• Task description
Every line of the data that contains the string "Liidu" must be copied.

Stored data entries
============

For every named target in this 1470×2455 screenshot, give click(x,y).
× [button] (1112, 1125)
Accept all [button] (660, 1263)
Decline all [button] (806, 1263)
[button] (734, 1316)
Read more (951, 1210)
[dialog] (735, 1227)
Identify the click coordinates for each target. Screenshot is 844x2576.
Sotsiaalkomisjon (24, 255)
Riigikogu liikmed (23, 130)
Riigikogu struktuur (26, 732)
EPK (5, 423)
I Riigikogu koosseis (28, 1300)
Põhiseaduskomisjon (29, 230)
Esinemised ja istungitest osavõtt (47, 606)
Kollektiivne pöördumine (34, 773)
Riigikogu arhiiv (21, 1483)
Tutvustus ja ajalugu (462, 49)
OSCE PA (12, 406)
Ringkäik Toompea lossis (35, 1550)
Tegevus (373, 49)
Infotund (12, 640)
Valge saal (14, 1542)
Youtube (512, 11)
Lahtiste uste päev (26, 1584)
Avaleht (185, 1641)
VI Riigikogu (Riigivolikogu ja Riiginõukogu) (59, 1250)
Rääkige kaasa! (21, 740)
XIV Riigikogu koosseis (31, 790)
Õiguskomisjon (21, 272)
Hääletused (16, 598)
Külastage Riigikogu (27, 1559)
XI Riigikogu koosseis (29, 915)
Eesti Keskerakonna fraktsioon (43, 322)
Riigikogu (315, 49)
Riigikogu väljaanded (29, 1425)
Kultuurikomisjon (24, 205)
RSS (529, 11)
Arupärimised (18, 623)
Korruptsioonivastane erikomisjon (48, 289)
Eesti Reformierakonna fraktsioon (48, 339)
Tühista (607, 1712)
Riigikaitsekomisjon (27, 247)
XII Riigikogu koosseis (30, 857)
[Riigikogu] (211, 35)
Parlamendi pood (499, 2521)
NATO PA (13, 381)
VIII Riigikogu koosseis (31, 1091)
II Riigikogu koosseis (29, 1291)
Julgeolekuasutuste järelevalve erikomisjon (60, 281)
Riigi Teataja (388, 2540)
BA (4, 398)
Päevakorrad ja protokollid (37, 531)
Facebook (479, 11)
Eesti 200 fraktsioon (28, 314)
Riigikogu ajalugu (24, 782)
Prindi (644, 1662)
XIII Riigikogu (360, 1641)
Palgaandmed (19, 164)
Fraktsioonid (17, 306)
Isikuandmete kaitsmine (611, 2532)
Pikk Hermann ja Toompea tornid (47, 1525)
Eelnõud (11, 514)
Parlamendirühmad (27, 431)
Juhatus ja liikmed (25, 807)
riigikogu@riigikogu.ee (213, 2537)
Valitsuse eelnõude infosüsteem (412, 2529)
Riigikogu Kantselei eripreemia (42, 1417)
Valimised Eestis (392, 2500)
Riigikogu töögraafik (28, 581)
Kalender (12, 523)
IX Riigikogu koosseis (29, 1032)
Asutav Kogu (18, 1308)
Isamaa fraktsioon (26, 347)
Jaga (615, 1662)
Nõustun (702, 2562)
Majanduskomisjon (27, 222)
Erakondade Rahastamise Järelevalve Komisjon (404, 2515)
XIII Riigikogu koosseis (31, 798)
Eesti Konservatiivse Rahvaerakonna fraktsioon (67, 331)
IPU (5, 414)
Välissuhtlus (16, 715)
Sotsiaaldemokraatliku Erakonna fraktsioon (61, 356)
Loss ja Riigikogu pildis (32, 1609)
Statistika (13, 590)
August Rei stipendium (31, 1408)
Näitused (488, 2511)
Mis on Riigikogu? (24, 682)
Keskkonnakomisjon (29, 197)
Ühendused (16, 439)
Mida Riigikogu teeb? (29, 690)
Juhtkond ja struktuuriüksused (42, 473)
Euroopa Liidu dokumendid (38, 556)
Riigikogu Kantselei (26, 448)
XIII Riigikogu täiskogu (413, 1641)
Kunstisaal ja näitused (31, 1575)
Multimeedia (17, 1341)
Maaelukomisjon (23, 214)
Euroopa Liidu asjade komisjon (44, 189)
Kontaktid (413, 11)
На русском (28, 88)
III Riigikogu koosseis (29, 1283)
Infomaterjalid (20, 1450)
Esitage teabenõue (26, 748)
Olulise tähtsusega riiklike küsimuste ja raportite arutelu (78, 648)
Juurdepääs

============

• Solution to the problem
Euroopa Liidu dokumendid (38, 556)
Euroopa Liidu asjade komisjon (44, 189)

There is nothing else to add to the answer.